Juego responsable
Los juegos de azar son entretenimiento, no una forma de obtener ingresos. Mantener el control depende sobre todo de decidir los límites antes de empezar, no durante la sesión.
Cuatro reglas que conviene fijar antes de jugar
Presupuesto cerrado
Decide cuánto puedes perder sin que afecte a tus gastos habituales y no lo amplíes durante la sesión.
Tiempo limitado
Fija una duración máxima. Las sesiones largas reducen la atención y favorecen decisiones impulsivas.
Nunca recuperar pérdidas
Aumentar la apuesta para recuperar lo perdido es el patrón más habitual detrás de un problema de juego.
Dinero propio
No utilices préstamos, créditos ni dinero destinado a obligaciones para jugar.
Señales de alerta
- jugar más tiempo o más dinero del previsto
- ocultar a familiares o amigos cuánto se juega
- pedir dinero prestado para seguir jugando
- sentir ansiedad o irritabilidad cuando no se juega
- descuidar obligaciones laborales, académicas o familiares
- intentar recuperar pérdidas de forma repetida
Herramientas de control
Los operadores regulados ofrecen mecanismos que permiten limitar la actividad desde la propia cuenta. Conviene activarlos antes de que aparezca un problema, no después.

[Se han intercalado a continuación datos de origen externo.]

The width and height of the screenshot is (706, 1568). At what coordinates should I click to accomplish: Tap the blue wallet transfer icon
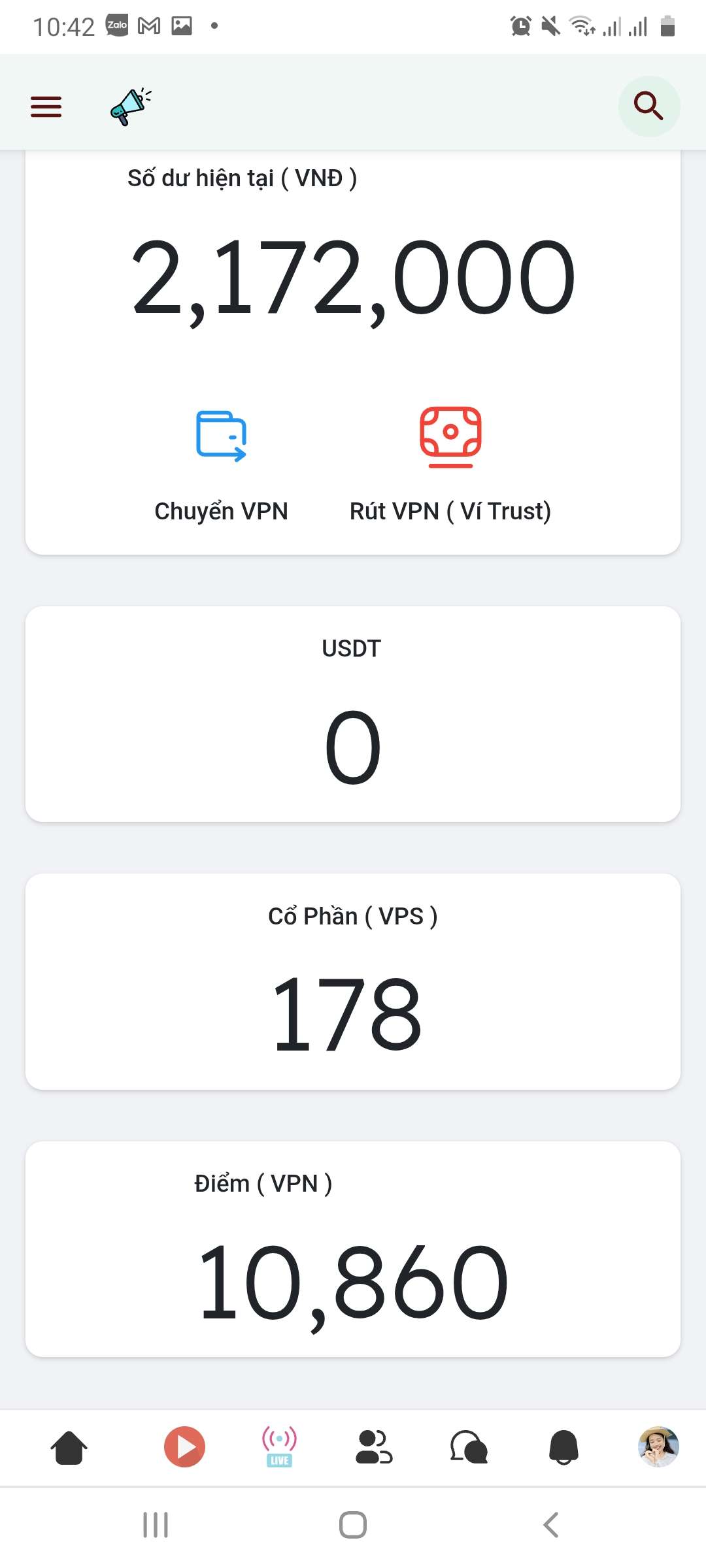pos(222,436)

- límites de depósito diarios, semanales o mensuales
- límites de tiempo de sesión
- pausas temporales de la cuenta
- autoexclusión por un periodo determinado
- historial de actividad para revisar lo jugado
Dónde pedir ayuda
Si crees que el juego está afectando a tu vida diaria o a la de alguien cercano, hablar con un profesional de la salud es el primer paso más útil. En Honduras puedes acudir a tu centro de salud de referencia o a un profesional de psicología clínica; existen además organizaciones internacionales de ayuda mutua, como Jugadores Anónimos, con grupos en español y reuniones en línea.
Contarlo a una persona de confianza, entregar temporalmente el control del dinero a un familiar y bloquear el acceso a las plataformas de juego son medidas sencillas que funcionan mejor combinadas con apoyo profesional.
Protección de menores
El juego en línea está prohibido a los menores de edad. Si comparten dispositivo con menores, conviene utilizar controles parentales, no guardar las contraseñas en el navegador y cerrar siempre la sesión.